BlackBerry 10 devices can be separated into two general categories:
- Full-touch devices: These devices use a touch screen as the only input method. They include a virtual keyboard that appears on the screen when keyboard input is required.
- Keyboard devices: These devices include a physical, QWERTY keyboard in addition to a touch screen. They have a smaller screen size than full-touch devices
A big advantage with the Native SDK is that you can still work in your favorite environment because the Native SDK works on Windows, Macintosh, and Linux platforms. Ideally, you should pick the platform that the software you want to port compiles on. For example, if your application is available for Linux, go ahead and use Linux as your development machine. Then, you are basically dealing with the differences between two POSIX compliant operating systems (Linux and BlackBerry 10), along with some additional hardware differences such as touch screens, lack of a physical keyboard, etc.

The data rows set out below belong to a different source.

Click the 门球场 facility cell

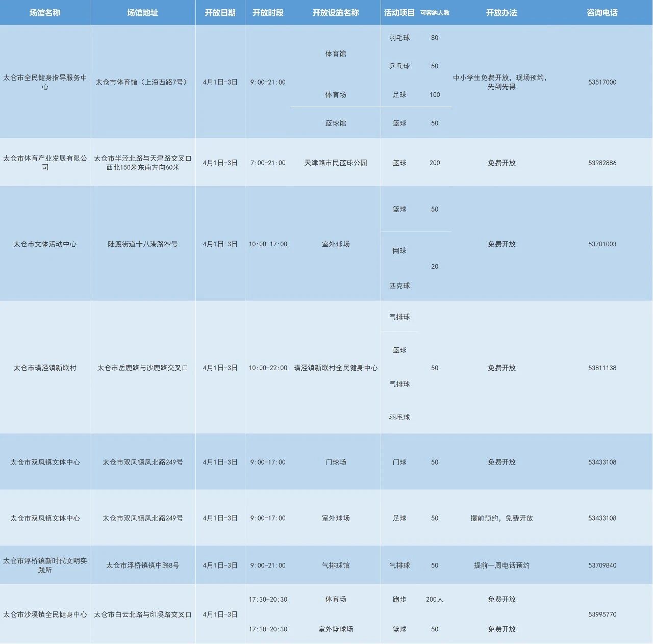click(x=336, y=462)
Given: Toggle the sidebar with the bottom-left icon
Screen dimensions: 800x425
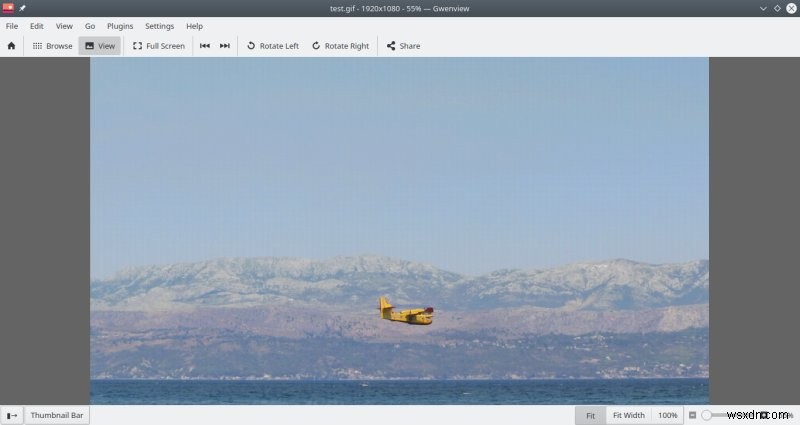Looking at the screenshot, I should (12, 415).
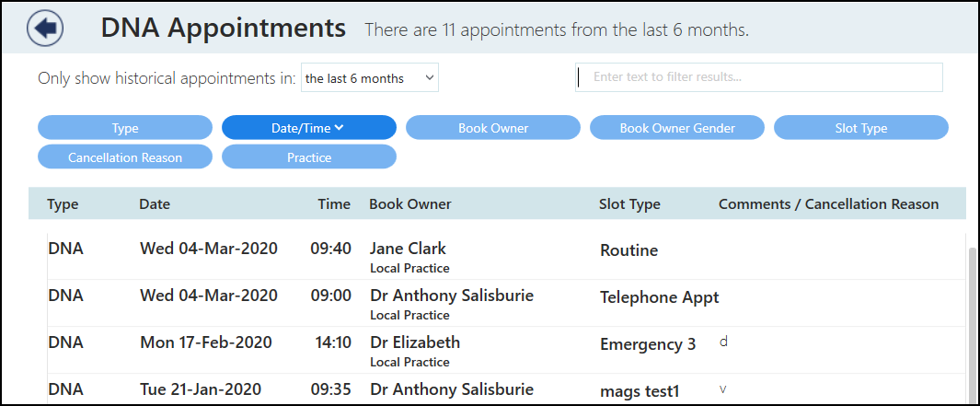This screenshot has width=980, height=406.
Task: Toggle Date/Time sort order chevron
Action: pyautogui.click(x=339, y=128)
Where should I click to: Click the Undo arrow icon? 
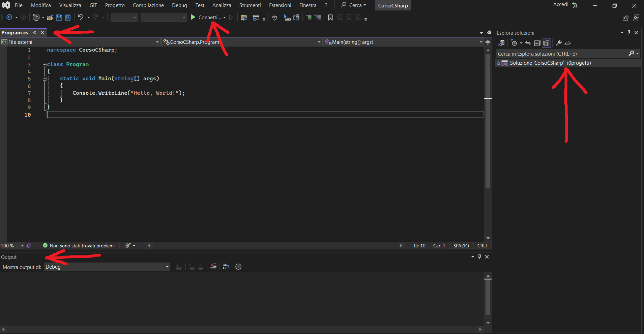click(x=80, y=17)
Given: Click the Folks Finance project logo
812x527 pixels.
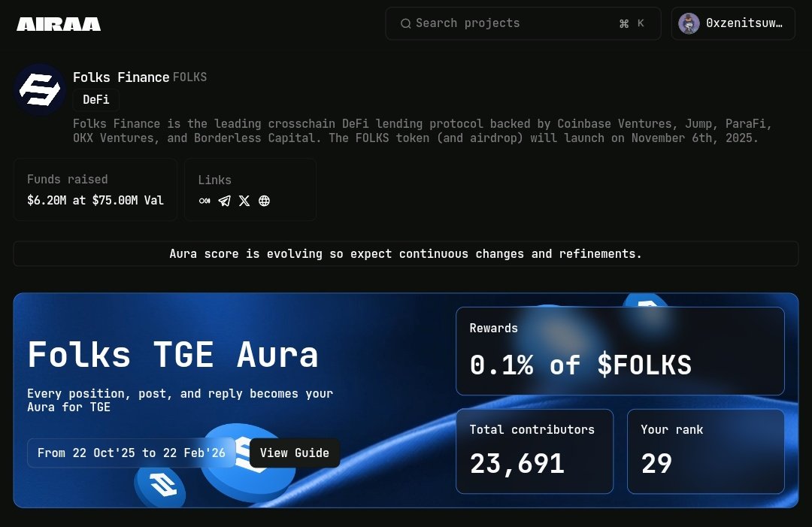Looking at the screenshot, I should click(x=39, y=89).
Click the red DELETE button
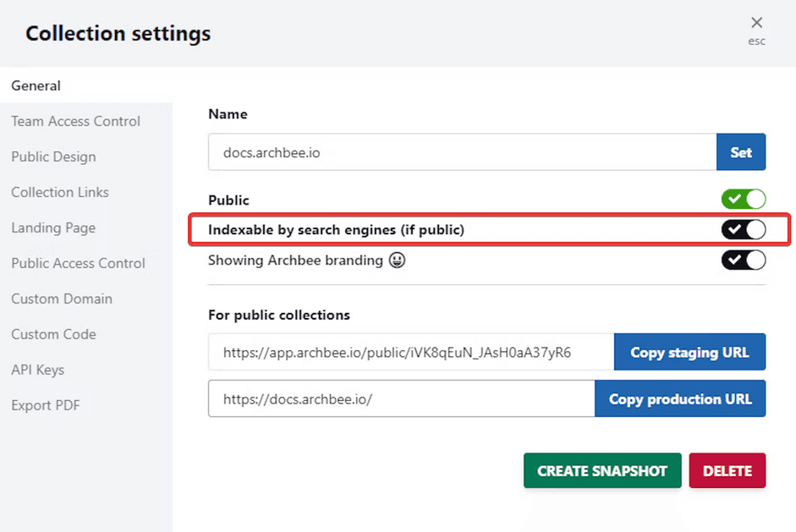The height and width of the screenshot is (532, 796). [x=727, y=471]
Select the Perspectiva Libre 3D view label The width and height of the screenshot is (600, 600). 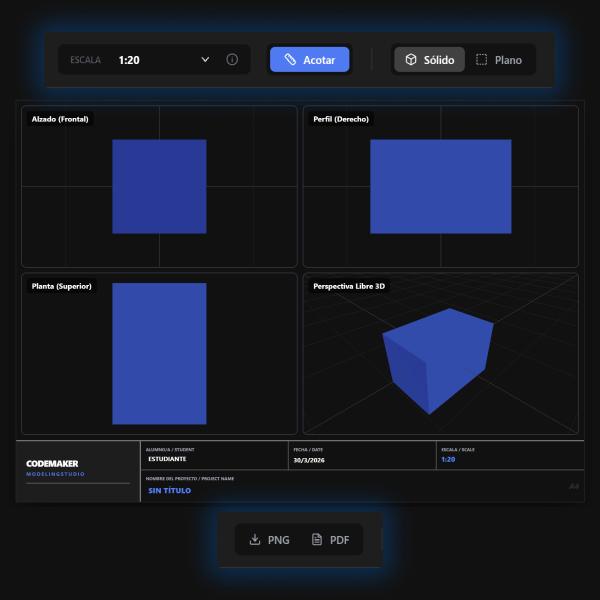coord(349,286)
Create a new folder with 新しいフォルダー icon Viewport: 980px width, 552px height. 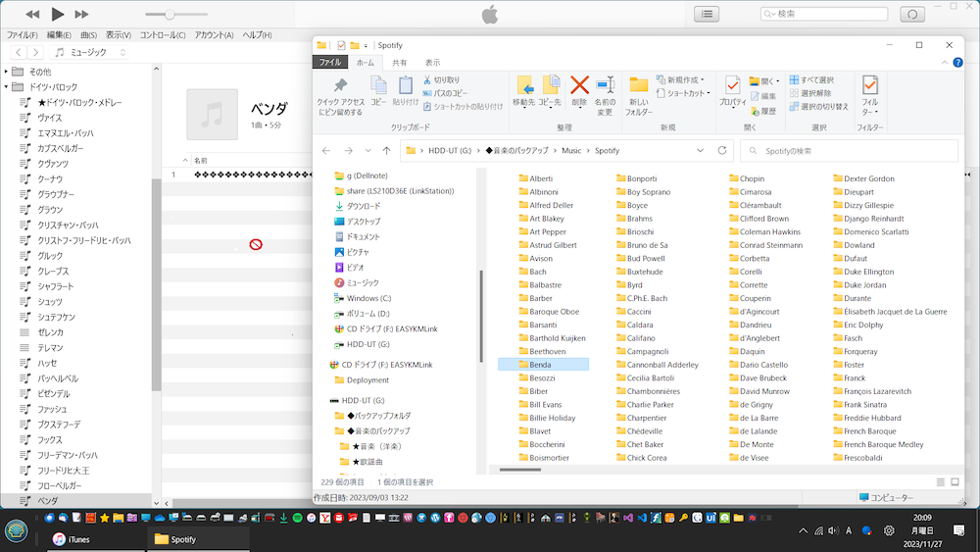click(639, 86)
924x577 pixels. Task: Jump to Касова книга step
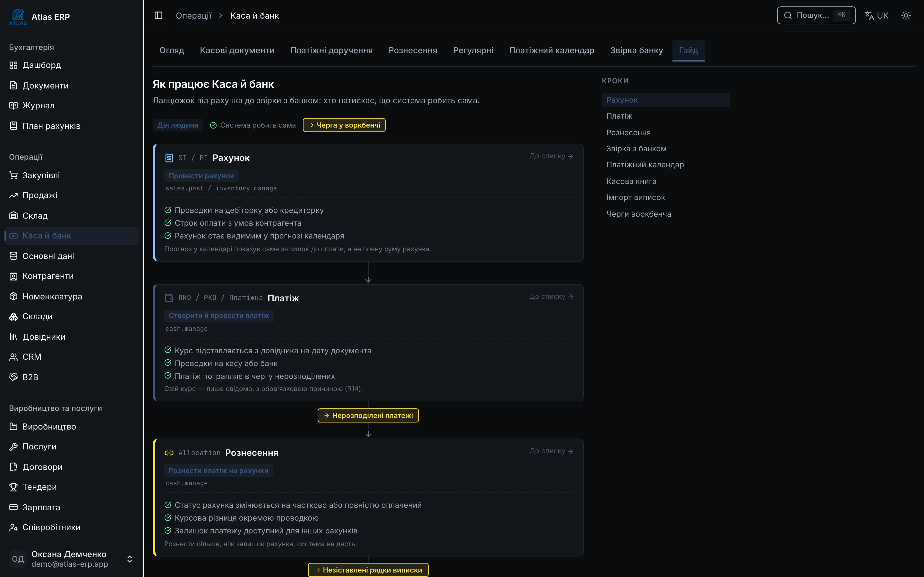[x=631, y=181]
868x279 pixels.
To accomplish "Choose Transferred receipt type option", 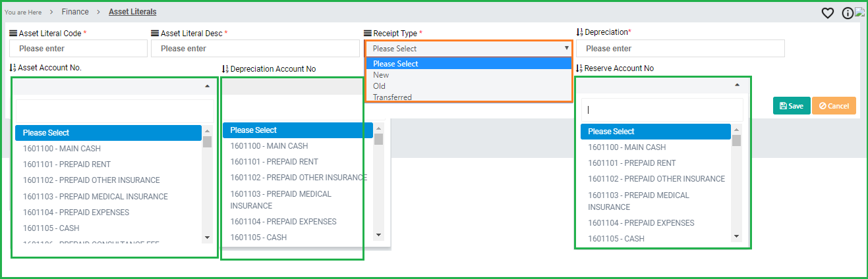I will click(392, 97).
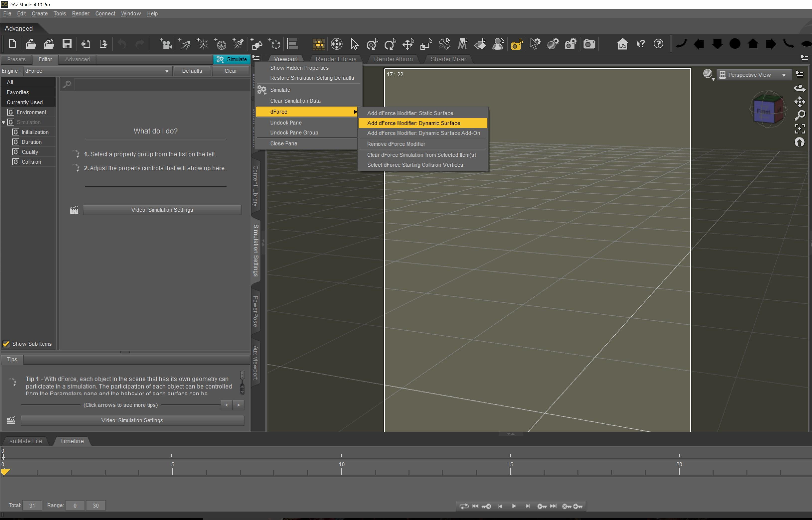Click the blue Simulate button

(x=231, y=59)
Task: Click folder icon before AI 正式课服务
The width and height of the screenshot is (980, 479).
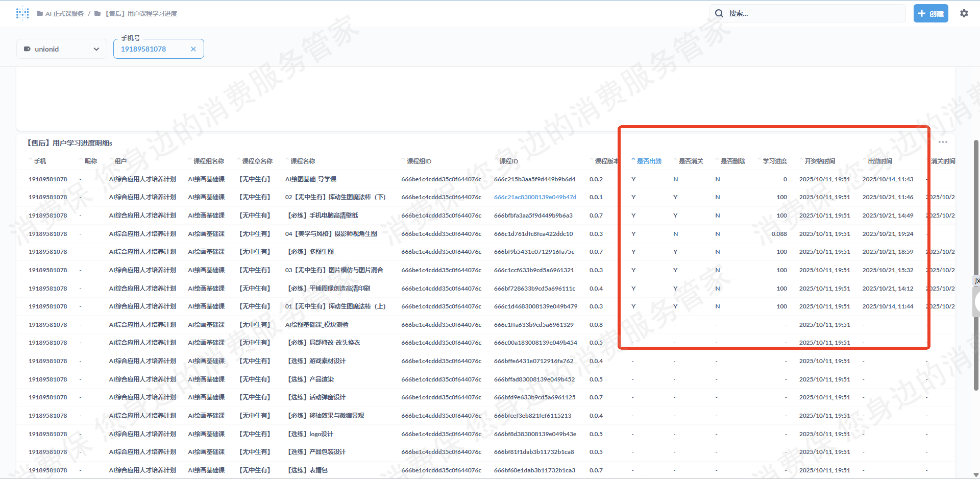Action: tap(40, 14)
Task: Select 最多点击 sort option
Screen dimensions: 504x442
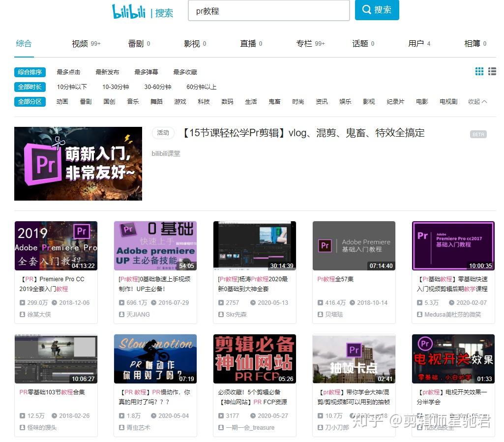Action: pyautogui.click(x=68, y=72)
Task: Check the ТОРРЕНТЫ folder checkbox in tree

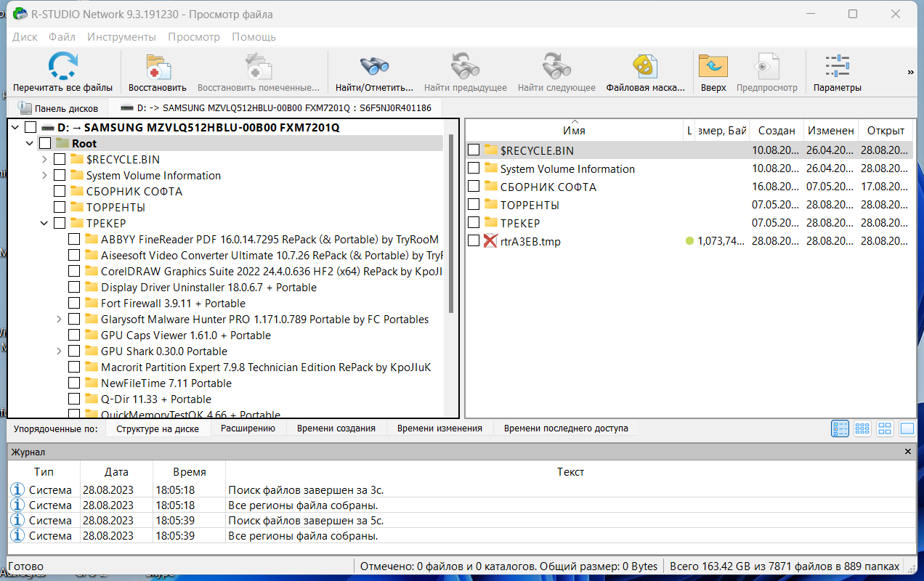Action: click(x=60, y=208)
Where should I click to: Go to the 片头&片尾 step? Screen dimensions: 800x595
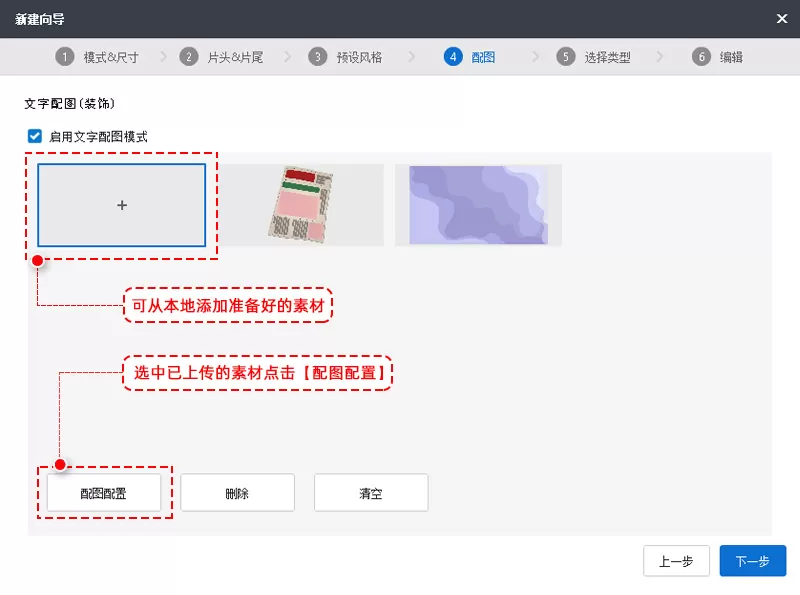coord(235,57)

After you select an appropriate application to port, it's a good idea to try to compile it on your development machine. If you can’t build the project in an environment that supports it, you are unlikely to be successful in porting it to BlackBerry 10. Keep in mind that when you eventually compile for BlackBerry 10, you are in fact cross compiling, meaning you are working on a development machine with a certain architecture and runtime environment that is different from the environment that you're building for.